Certainly, it has thrown up a diverse palette. The Pakistani art scene can be broadly divided into two: there are artists working in new media, and there are those that have given a contemporary twist to the miniature tradition.
Indians, says gallerists, are interested in both types of works. The big draw, of course, is Rana with his multi-layered images and messages. Take his Red Carpet photo-montage series — Red Carpet-1 incidentally sold for a record $623,400 at Sotheby’s recent Spring Sale of Contemporary Art. At first glance, the work appears to be a large Persian carpet. But when you look closer, there’s a series of tiny photographs of scenes from a slaughterhouse.
(From top) Bani Abidi’s video piece, Reserved, has images of school children waiting to wave at a political bigwig’s motorcade that never arrives; Hammad Nasar, co-founder, Green Cardamom, says Pakistani artists are keen to show in India
The work reflects, in a sense, Rana’s formal and conceptual concerns. He says in his artist’s statement, “In today’s environment of uncertainty, we cannot have the privilege of a single world-view. Every image or idea already contains its opposite within itself.”
Other contemporary Pakistani artists are also being noticed around the world. There are prominent names like Naiza Khan, sculptor-photographer Huma Mulji, Hamra Abbas, Faiza Butt, Mohammad Ali Talpur, and sculptor Khalil Chishtee, whose recent work includes sculptures with garbage bags. Mulji’s Arabian Delight, for instance, was reportedly picked up by British collector Charles Saatchi for $8,000 at the recent Dubai Art Fair.
At a different level, there are the neo-miniaturists — Indian collectors who are familiar with miniatures are quite enthusiastic about this type of work. Miniature art is a strong discipline at Lahore’s National College of Art (NCA), and it has turned out stars like Zahoor-ul-Akhlaq and Shahzia Sikander, who made a name for herself internationally in the ’90s.
Now there are newer miniaturists like Imran Qureshi, Aisha Khalid, Nusra Latif Qureshi, Hasnat Mehmood, Talha Rathore and Zeeshan. “These artists have taken the South Asian tradition of miniature to new heights, and then moved beyond the page to invent a new visual language, rooted in tradition but of the here and now,” says Nasar.
Take Zeeshan, who began painting porn cinema posters before studying miniature work at NCA, and who combines the beauty of miniature with edgier themes of gender, dominance and violence.
Zeeshan says he enjoys “teasing” the viewer. “And I think my images tease a lot.
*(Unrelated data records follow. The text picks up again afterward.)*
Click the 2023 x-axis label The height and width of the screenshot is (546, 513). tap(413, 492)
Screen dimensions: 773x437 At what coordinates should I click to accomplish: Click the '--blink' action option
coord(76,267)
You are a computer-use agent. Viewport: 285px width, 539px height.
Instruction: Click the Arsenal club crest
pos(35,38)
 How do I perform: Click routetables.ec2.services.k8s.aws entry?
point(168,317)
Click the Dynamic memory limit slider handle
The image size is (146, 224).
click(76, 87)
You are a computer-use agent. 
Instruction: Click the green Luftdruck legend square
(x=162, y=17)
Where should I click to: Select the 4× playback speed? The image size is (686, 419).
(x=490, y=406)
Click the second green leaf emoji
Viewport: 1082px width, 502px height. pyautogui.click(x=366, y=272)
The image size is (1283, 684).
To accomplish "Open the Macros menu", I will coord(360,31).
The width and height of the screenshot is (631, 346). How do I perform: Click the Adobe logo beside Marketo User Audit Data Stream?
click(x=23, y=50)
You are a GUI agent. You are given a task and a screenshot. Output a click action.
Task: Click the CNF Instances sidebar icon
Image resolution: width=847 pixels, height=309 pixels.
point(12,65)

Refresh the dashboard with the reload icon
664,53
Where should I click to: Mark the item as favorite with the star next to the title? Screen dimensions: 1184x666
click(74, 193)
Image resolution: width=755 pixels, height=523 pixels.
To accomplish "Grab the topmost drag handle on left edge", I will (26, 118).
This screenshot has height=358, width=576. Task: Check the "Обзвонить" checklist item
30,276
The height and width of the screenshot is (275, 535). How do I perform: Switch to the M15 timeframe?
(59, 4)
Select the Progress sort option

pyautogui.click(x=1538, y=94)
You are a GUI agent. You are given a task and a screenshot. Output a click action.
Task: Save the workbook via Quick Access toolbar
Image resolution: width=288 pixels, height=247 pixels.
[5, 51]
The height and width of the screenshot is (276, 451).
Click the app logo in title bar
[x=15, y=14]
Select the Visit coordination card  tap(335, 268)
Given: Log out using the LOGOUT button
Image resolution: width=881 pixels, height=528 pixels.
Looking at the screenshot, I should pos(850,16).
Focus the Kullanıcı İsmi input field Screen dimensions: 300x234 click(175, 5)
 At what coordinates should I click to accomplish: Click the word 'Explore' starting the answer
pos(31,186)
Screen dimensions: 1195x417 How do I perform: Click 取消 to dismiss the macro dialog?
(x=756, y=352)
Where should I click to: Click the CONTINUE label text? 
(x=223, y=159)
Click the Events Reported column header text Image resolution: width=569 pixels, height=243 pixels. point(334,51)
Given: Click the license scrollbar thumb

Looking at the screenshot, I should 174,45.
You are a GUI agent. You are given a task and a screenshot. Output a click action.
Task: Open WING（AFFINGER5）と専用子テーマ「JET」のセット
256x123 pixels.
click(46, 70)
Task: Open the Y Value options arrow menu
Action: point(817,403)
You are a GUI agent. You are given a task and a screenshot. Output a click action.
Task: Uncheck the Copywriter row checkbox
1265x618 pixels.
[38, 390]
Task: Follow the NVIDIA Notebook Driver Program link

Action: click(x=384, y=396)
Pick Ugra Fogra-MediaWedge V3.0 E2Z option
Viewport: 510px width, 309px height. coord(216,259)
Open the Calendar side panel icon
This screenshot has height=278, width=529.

The oddity of the composition leads the viewer to dialogue and maybe, just for a second, ask, ‘What is this’,” he says.
Pakistan’s rich artistic output owes largely to its strong art educational system, especially since, unlike India, most practicing artists there also teach. “This has honed the critical edge of art here,” adds Rana.
(From top) Ali Kazim’s mastery over watercolours is evident in his creation Red Taveez, 2005; Works like Colourful Conversations by Mehreen Murtaza are receiving online queries from India; Grey Noise’s Muhammad Umer Butt rues the lack of gallery infrastructure in Pakistan. He’s seen here with partner Rehan B Shah and with artist Ayaz Jokhio’s Self-Portraits in the background
Not surprisingly, Indian galleries like Chatterjee & Lal want to tap this further. Says Chatterjee: “It’s a perfect opportunity for Indian galleries to help young Pakistani artists who may not have an outlet.”
For Pakistani artists too, India is an attractive destination, especially since the gallery infrastructure in Pakistan is still very underdeveloped. Grey Noise’s Butt says, apart from a few spaces like Rohtas 2 in Lahore: “We have showrooms but not galleries unfortunately.”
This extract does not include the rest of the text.